OBJETIVO DEL EJERCICIO.
En el texto proporcionado, ¿qué insignia lleva la franela del gordo amigo de Lisbeth?

TEXTO PROPORCIONADO.
● ● ● ● ●

El gordo amigo de Lisbeth cargará una franela con la insignia de “NIN”. A su vez, Salander se vengará de la vejación de su tutor al aplicar la metodología del asesino en serie de la pieza incorporada por Kevin Spacey. Con el “autoplagio” de ella, Fincher llenará una generosa porción del contenido de su largometraje. Es el padre de la “porno tortura” y reivindica la autoría de su invento. Aun así, en la comparación con la adaptación Sueca, saldrá perdiendo por varios cuerpos. Es el problema de Hollywood: aceptan la hiporviolencia bajo el compromiso de atemperar el sexo. Incluso, en términos objetivos, la crueldad de David es menor a la de su homólogo( Claudia Requena dixit). Hagamos la prueba.

● ● ● ● ●

MATERIAL PROPORCIONADO.
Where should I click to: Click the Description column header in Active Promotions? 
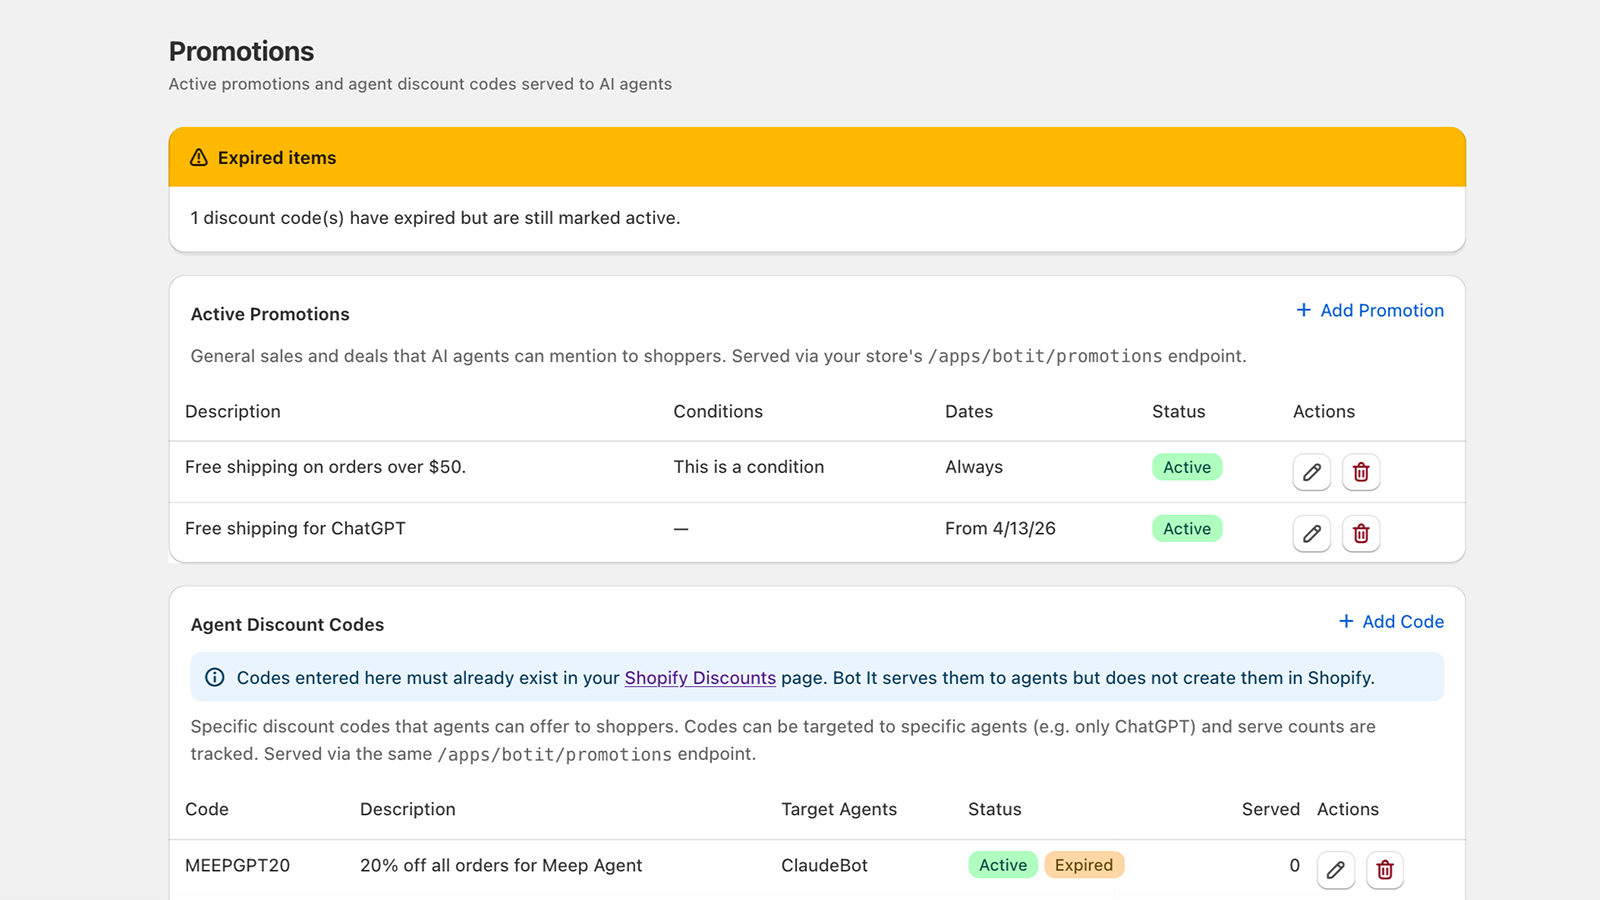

● ● ● ● ●

RESPUESTA.
La insignia de “NIN”.